We haven’t been surfing, we’ve been too ill or it’s been too cold and Archie hasn’t been keen. Until today really when he told me Harry yes surfing so I hope Harry’s back is better. I’ll start tracking the forecast again, if the temperature reaches 10 °C I’ll book us in. We have been dog walking a lot. Lucky Chewbacca.
I have started to try and target some language on the talker. I have been pushing a bit to try and get an understanding of Archie’s comprehension.

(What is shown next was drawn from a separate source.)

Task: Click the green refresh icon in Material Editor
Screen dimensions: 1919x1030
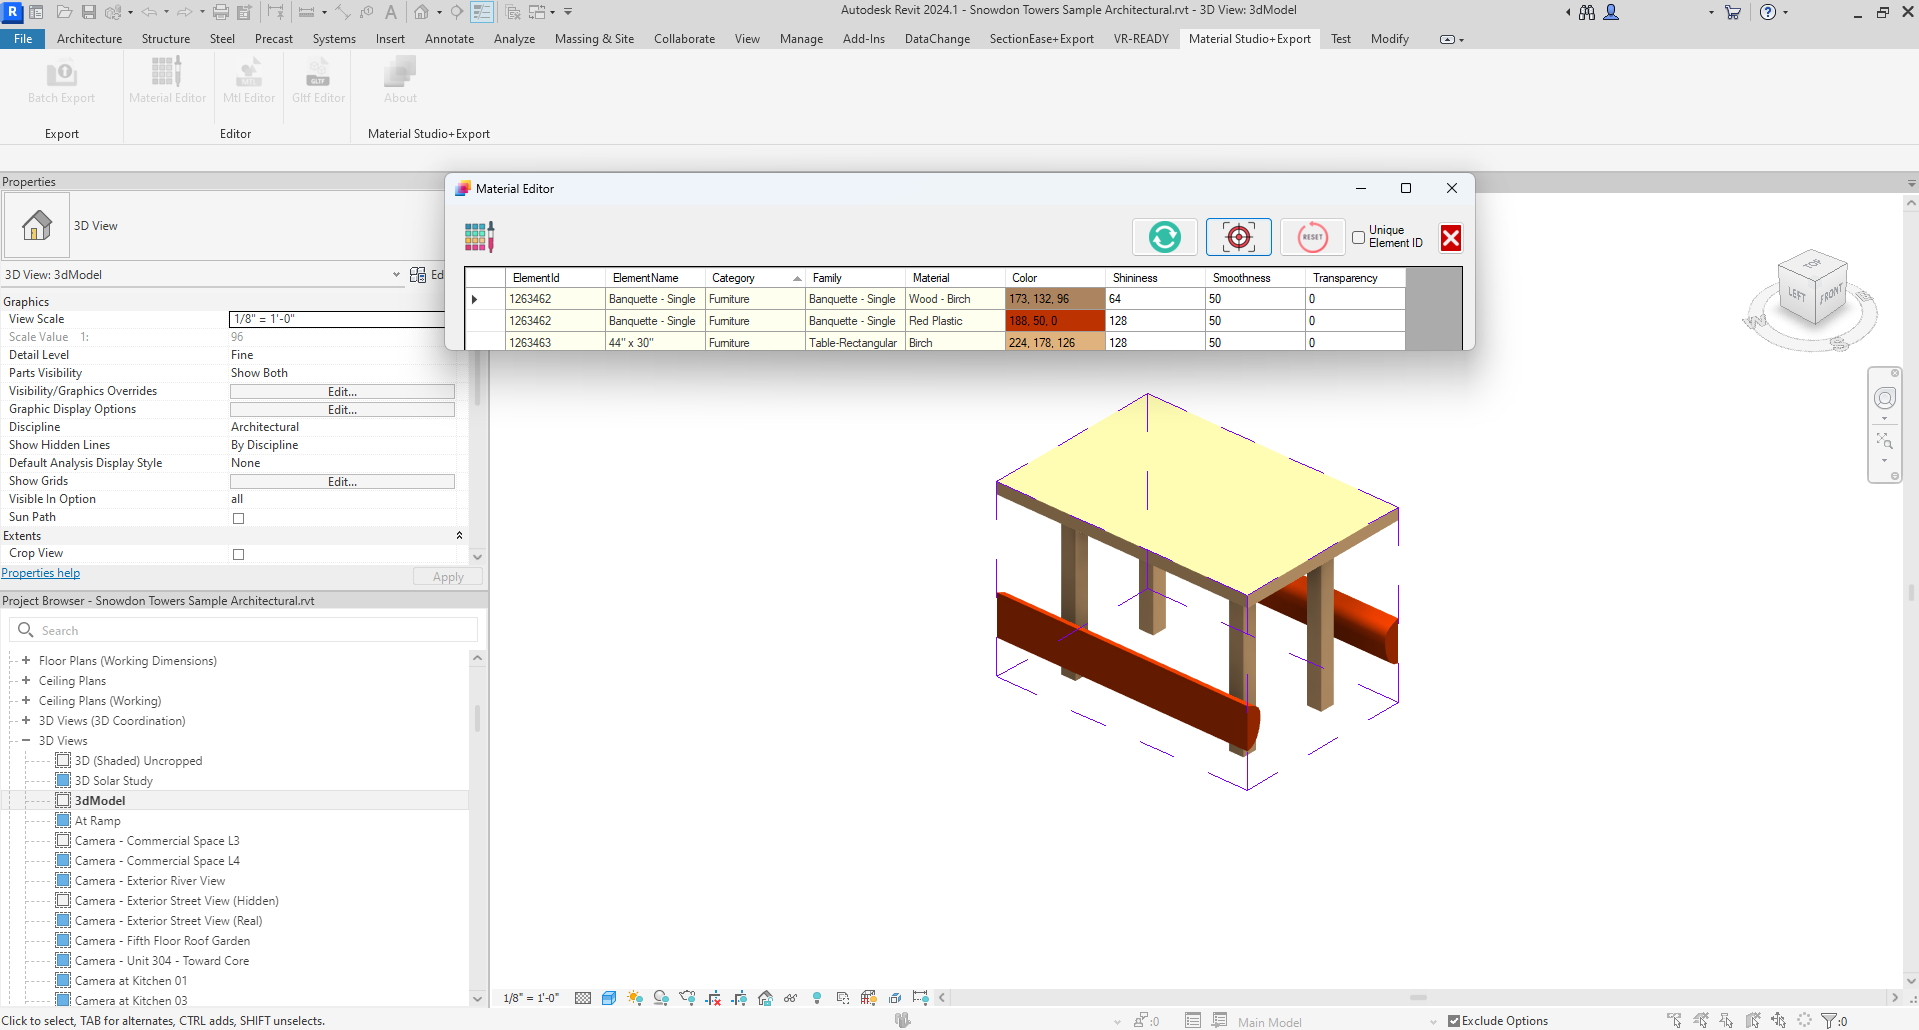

So today for example while on the beach I asked whether today was ‘colder’ or ‘hotter’ than yesterday (I’m not sure whether ‘warmer’ is understood yet) and Archie was able to tell me that it was hotter (it was, by some distance). I have been keeping these instances very much grounded in what we are doing at the time, Archie still doesn’t really like to do work with me.
One very special moment today. Archie has been insisting on the same CD for weeks in the car, and it’s been beginning to drive me mad, (Variations for anyone interested) so today I insisted on playing music from my phone. This is a slightly eclectic mix that includes favourite tracks of mine and the kids, including ‘Revenge’, a bizarre Minecraft parody of Usher’s DJ got us falling in love again. As the song started playing Archie joined in with some gusto – and we sang along to various tracks the rest of the way to Bigbury. Archie can actually sing well and in key, he just rarely does, but today he was up for it. We arrived at the beach beaming – nothing like a belting sing-song to raise the mood.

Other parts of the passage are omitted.